- Job
Copy out each of the following lines without changing a single character.

--- Start of Given data ---

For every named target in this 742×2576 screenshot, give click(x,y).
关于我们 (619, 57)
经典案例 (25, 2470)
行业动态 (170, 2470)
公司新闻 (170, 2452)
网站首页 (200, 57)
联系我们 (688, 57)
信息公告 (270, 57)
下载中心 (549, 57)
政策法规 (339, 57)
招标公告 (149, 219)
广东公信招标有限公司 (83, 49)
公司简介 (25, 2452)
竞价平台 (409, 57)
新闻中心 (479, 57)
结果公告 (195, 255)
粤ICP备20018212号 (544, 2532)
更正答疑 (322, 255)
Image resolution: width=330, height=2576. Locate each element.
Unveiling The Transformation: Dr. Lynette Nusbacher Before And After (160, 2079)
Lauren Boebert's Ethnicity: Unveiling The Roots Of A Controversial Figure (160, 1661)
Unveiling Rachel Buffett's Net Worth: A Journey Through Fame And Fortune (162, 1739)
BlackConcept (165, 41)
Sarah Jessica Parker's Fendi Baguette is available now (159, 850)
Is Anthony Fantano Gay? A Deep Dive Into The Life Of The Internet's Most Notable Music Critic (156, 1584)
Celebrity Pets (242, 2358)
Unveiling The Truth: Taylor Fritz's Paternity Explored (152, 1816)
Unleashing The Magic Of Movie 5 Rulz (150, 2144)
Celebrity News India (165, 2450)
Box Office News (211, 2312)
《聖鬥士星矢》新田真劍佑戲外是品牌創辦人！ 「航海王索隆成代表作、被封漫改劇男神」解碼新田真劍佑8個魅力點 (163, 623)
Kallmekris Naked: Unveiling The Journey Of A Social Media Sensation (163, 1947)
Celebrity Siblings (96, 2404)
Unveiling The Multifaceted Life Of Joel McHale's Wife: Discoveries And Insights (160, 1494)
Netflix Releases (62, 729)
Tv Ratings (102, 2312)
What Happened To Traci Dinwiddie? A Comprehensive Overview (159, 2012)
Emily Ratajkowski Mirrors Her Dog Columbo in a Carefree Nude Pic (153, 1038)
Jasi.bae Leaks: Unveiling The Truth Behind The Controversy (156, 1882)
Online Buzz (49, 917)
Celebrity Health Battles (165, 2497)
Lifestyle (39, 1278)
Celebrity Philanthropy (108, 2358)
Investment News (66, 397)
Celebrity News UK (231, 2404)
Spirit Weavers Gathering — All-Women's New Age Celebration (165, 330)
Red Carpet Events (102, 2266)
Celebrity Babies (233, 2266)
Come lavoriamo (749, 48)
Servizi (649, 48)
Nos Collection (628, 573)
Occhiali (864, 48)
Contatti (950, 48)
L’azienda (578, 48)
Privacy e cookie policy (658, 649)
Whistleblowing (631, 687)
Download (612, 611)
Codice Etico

--- End of Given data ---

- Complete output
For every named target in this 742×2576 screenshot, give click(x,y).
关于我们 (619, 57)
经典案例 (25, 2470)
行业动态 (170, 2470)
公司新闻 (170, 2452)
网站首页 (200, 57)
联系我们 (688, 57)
信息公告 (270, 57)
下载中心 (549, 57)
政策法规 (339, 57)
招标公告 (149, 219)
广东公信招标有限公司 (83, 49)
公司简介 (25, 2452)
竞价平台 (409, 57)
新闻中心 (479, 57)
结果公告 (195, 255)
粤ICP备20018212号 (544, 2532)
更正答疑 (322, 255)
Image resolution: width=330, height=2576. Locate each element.
Unveiling The Transformation: Dr. Lynette Nusbacher Before And After (160, 2079)
Lauren Boebert's Ethnicity: Unveiling The Roots Of A Controversial Figure (160, 1661)
Unveiling Rachel Buffett's Net Worth: A Journey Through Fame And Fortune (162, 1739)
BlackConcept (165, 41)
Sarah Jessica Parker's Fendi Baguette is available now (159, 850)
Is Anthony Fantano Gay? A Deep Dive Into The Life Of The Internet's Most Notable Music Critic (156, 1584)
Celebrity Pets (242, 2358)
Unveiling The Truth: Taylor Fritz's Paternity Explored (152, 1816)
Unleashing The Magic Of Movie 5 Rulz (150, 2144)
Celebrity News India (165, 2450)
Box Office News (211, 2312)
《聖鬥士星矢》新田真劍佑戲外是品牌創辦人！ 「航海王索隆成代表作、被封漫改劇男神」解碼新田真劍佑8個魅力點 (163, 623)
Kallmekris Naked: Unveiling The Journey Of A Social Media Sensation (163, 1947)
Celebrity Siblings (96, 2404)
Unveiling The Multifaceted Life Of Joel McHale's Wife: Discoveries And Insights (160, 1494)
Netflix Releases (62, 729)
Tv Ratings (102, 2312)
What Happened To Traci Dinwiddie? A Comprehensive Overview (159, 2012)
Emily Ratajkowski Mirrors Her Dog Columbo in a Carefree Nude Pic (153, 1038)
Jasi.bae Leaks: Unveiling The Truth Behind The Controversy (156, 1882)
Online Buzz (49, 917)
Celebrity Health Battles (165, 2497)
Lifestyle (39, 1278)
Celebrity Philanthropy (108, 2358)
Investment News (66, 397)
Celebrity News UK (231, 2404)
Spirit Weavers Gathering — All-Women's New Age Celebration (165, 330)
Red Carpet Events (102, 2266)
Celebrity Babies (233, 2266)
Come lavoriamo (749, 48)
Servizi (649, 48)
Nos Collection (628, 573)
Occhiali (864, 48)
Contatti (950, 48)
L’azienda (578, 48)
Privacy e cookie policy (658, 649)
Whistleblowing (631, 687)
Download (612, 611)
Codice Etico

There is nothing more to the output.